§ **Supplied data**
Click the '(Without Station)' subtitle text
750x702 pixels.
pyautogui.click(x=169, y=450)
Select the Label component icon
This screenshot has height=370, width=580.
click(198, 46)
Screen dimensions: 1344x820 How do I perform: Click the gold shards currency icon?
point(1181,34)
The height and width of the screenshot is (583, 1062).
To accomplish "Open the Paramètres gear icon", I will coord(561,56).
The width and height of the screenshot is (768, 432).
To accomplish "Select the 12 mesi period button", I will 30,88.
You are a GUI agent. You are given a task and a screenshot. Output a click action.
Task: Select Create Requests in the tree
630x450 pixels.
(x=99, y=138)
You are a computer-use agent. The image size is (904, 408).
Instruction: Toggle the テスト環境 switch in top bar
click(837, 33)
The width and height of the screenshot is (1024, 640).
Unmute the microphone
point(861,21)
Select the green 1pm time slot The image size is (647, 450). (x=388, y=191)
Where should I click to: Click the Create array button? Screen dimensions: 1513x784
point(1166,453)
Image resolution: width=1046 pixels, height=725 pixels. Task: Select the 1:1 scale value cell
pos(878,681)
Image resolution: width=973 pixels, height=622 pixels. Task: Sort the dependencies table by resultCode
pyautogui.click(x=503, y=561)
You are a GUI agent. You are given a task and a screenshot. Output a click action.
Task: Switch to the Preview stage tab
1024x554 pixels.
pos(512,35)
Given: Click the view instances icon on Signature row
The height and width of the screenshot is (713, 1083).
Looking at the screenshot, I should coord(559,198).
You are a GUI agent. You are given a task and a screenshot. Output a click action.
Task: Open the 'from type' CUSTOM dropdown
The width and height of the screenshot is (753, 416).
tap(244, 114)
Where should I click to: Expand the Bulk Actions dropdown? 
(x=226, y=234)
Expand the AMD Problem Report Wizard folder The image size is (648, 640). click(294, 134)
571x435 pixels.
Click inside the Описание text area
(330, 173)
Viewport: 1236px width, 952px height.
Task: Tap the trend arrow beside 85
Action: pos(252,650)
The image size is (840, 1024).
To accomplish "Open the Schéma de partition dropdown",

§ **Description of the task**
Look for the string "will" in the data above and return every line that has it.

§ **Written answer**
To accomplish "Open the Paramètres gear icon", I will coord(561,56).
To accomplish "Select the 12 mesi period button", I will 30,88.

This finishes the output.